Au moment où nous écrivons ces lignes, le nombre de décès dus au Coronavirus aux États-Unis vient de passer la barre des 61 000 ; et ce chiffre, déjà faramineux, ne tient pas compte des décès non encore enregistrés... selon toute vraisemblance, le bilan devrait continuer à s’alourdir. D’où cette question : comment la nation la plus riche du monde peut-elle être payer un tel tribut à la pandémie alors qu’elle consacre 17% de son PIB à la santé (11,5% en France) ? Comment son président a-t-il pu laisser la situation se dégrader au point que son pays apparaît aujourd’hui comme le nouvel épicentre de l’épidémie ? Réponse en quelques dates et déclarations révélatrices.

Des semaines de déni

Le 30 janvier, l’Organisation mondiale de la santé déclare que le Covid-19 est « une urgence de santé publique de portée internationale » et fait état de près de 8 000 cas dans le monde.
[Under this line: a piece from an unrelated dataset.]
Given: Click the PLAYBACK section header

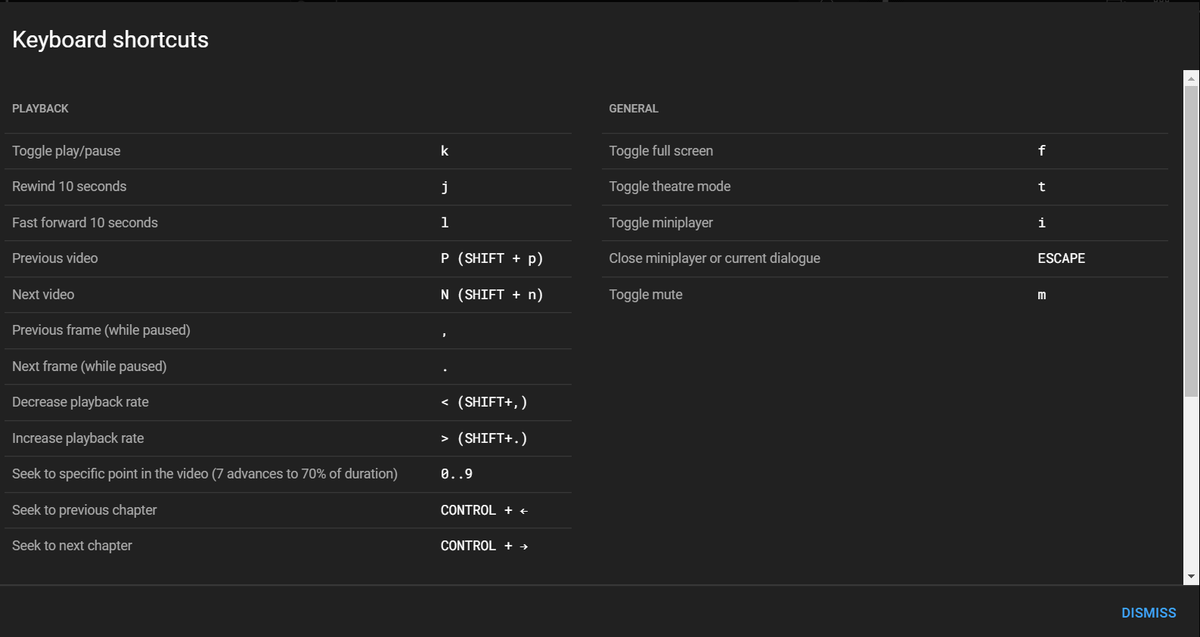Looking at the screenshot, I should coord(40,108).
Partout, les dirigeants politiques commencent à prendre la mesure de la catastrophe à venir. Le Président américain, lui, se dit confiant : « Nous pensons l’avoir très bien maîtrisé » déclare-t-il. Deux jours plus tard, alors que le nombre de cas confirmés a doublé au cours des trois derniers jours, il persiste et signe en affirmant : « Nous l’avons pratiquement tué dans l’œuf à son arrivée de Chine ». Le ton est donné et le déni, assumé. Il va durer des semaines.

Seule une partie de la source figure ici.